● Data for this task:
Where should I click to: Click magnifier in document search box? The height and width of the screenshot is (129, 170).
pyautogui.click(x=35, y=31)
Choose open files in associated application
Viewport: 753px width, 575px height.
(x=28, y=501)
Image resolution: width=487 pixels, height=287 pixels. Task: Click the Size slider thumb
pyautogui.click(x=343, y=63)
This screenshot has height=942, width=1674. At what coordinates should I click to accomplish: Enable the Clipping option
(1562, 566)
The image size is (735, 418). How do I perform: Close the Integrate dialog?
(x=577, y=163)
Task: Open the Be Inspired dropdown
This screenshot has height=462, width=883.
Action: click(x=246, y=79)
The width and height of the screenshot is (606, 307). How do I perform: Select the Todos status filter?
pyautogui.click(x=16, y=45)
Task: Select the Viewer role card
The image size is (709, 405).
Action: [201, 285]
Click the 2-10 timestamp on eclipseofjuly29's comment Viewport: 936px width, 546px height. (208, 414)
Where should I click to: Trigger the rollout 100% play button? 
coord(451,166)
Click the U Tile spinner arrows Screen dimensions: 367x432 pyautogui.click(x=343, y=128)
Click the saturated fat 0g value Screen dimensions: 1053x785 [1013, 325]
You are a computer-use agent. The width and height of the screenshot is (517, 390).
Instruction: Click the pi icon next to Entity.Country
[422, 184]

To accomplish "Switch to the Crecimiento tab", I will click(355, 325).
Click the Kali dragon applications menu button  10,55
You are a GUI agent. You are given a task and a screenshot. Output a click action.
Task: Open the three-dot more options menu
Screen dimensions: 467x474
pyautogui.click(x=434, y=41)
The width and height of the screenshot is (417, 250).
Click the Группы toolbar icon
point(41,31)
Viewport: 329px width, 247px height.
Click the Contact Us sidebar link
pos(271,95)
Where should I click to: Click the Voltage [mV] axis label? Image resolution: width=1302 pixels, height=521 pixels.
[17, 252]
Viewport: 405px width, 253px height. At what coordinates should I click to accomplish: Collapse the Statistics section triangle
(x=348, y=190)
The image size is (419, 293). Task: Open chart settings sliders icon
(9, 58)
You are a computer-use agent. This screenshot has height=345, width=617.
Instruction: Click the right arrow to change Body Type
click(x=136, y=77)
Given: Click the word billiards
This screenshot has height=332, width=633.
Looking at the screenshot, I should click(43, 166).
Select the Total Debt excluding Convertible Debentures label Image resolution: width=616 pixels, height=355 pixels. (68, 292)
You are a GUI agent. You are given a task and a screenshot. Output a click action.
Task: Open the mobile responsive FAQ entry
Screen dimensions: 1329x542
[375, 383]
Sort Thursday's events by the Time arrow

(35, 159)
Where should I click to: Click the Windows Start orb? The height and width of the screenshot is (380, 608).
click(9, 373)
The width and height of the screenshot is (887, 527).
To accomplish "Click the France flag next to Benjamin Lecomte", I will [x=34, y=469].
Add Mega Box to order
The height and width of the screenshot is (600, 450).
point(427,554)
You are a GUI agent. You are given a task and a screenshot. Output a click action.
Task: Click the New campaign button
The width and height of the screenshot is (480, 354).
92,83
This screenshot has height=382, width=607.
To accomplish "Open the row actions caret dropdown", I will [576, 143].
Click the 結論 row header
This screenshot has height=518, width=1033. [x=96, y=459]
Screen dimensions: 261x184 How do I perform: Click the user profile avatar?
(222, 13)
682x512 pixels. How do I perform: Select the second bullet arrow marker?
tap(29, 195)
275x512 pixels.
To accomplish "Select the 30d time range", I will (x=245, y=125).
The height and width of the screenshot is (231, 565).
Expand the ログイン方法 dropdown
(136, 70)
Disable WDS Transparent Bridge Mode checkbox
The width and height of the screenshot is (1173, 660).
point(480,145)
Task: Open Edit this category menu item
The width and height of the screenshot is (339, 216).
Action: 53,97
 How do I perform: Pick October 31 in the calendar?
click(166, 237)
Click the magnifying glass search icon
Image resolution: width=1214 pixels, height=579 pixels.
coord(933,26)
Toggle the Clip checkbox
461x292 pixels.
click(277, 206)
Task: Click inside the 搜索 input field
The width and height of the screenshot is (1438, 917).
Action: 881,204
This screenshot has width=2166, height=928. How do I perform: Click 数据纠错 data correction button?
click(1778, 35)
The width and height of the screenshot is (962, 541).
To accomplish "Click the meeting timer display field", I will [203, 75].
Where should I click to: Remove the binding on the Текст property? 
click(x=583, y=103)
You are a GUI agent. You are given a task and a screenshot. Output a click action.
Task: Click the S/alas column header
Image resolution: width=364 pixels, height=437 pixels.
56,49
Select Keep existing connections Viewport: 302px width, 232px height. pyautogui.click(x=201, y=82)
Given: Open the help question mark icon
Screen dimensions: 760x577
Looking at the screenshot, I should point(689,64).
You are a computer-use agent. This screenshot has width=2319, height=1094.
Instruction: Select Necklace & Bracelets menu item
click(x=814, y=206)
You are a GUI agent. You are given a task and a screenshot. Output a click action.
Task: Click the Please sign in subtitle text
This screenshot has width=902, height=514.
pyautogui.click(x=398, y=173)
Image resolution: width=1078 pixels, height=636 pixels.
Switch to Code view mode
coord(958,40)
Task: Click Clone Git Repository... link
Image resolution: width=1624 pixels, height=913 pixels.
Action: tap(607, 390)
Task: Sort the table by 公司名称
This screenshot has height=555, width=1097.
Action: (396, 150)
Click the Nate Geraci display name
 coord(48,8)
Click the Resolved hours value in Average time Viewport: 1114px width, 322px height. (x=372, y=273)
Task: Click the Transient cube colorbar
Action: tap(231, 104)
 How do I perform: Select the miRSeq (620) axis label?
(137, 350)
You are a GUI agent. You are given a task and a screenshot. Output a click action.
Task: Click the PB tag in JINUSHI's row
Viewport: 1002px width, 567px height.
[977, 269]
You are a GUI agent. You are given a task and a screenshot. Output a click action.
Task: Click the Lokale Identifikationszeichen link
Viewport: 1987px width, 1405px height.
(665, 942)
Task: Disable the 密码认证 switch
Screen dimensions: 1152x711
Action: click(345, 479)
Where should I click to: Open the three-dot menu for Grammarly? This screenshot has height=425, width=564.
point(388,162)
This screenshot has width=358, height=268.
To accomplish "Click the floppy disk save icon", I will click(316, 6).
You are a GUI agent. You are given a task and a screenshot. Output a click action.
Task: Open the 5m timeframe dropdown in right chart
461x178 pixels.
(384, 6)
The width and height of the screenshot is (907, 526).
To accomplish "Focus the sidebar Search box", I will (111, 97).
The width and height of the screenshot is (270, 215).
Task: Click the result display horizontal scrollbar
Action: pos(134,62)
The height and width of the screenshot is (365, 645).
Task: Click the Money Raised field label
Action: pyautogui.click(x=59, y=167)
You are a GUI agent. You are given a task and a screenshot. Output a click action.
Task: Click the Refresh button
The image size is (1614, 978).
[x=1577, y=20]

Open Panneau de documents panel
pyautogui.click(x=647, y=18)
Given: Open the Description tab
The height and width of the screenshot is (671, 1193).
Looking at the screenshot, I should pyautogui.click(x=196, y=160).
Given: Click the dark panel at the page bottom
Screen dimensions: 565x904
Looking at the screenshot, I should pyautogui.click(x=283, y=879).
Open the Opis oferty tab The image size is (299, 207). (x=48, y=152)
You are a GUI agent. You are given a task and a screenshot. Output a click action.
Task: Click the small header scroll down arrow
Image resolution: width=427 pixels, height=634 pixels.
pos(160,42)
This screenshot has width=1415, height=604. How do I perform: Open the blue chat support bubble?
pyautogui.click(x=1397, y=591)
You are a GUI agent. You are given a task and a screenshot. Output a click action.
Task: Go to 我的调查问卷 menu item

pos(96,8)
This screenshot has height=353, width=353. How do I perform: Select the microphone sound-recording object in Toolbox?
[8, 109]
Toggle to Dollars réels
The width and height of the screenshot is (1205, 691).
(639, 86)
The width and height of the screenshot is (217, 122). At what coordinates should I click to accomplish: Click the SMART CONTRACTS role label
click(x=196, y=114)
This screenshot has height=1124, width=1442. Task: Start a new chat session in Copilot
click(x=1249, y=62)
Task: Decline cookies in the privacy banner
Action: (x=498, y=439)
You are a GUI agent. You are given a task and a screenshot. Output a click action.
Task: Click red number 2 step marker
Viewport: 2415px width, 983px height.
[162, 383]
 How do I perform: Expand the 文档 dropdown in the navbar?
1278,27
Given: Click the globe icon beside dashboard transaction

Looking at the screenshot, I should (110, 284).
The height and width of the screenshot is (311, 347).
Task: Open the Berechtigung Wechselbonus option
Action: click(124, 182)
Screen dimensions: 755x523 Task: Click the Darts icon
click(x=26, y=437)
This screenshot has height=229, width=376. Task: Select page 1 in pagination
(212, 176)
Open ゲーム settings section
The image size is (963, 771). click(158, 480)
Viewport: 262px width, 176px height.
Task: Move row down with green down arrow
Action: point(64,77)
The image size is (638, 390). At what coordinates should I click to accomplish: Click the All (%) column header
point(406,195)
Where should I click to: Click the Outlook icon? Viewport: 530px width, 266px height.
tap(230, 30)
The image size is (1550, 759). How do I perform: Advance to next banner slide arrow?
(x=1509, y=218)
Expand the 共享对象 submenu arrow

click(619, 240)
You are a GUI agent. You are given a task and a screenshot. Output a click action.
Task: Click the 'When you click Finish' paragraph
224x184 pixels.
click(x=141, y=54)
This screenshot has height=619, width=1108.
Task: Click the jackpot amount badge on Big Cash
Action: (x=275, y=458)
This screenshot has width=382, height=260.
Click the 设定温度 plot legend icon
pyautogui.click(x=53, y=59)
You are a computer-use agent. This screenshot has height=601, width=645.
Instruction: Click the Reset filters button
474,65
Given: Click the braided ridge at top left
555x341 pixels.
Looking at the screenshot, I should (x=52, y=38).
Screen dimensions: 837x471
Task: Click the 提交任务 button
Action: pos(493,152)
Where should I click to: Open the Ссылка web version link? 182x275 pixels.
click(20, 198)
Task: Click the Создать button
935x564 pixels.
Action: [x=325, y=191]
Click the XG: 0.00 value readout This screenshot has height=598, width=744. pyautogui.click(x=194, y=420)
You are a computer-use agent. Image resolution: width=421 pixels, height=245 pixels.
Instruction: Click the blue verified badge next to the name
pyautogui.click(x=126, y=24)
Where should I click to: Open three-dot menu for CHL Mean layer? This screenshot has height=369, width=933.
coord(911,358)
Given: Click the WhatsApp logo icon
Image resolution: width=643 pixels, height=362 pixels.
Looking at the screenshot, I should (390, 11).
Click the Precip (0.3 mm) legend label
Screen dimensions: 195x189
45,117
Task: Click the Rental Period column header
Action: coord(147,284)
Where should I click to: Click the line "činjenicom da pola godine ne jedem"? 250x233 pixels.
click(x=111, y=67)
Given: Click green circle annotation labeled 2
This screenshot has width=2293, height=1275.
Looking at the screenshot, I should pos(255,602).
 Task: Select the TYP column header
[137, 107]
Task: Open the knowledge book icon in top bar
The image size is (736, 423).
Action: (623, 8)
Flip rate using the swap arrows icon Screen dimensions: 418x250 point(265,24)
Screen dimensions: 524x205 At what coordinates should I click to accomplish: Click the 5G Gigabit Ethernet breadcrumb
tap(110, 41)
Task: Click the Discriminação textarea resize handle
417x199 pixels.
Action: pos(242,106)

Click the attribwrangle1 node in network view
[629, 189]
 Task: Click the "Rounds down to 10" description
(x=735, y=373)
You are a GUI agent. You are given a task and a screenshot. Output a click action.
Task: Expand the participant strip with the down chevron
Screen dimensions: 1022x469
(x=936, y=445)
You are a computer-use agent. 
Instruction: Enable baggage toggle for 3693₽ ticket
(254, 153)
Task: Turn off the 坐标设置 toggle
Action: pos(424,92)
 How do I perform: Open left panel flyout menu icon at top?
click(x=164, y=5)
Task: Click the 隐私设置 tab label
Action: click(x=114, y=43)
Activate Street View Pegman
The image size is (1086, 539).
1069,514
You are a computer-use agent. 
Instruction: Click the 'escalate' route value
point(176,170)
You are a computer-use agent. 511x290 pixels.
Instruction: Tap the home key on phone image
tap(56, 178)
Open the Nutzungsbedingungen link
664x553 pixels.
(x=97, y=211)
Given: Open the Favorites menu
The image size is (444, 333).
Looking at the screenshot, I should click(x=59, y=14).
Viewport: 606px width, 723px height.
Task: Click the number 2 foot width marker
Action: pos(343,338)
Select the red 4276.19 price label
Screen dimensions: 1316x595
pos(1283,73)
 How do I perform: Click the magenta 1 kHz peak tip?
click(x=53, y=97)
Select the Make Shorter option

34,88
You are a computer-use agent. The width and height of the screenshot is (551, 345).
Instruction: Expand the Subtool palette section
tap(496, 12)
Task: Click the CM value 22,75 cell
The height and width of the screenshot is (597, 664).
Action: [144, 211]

● Required task:
Reproduce, character for character, the lines of the items above from the one holding "Screen dimensions: 755x523" through the one holding "point(406,195)", including both of those lines.

● Solution to this problem:
Screen dimensions: 755x523 Task: Click the Darts icon
click(x=26, y=437)
This screenshot has height=229, width=376. Task: Select page 1 in pagination
(212, 176)
Open ゲーム settings section
The image size is (963, 771). click(158, 480)
Viewport: 262px width, 176px height.
Task: Move row down with green down arrow
Action: point(64,77)
The image size is (638, 390). At what coordinates should I click to accomplish: Click the All (%) column header
point(406,195)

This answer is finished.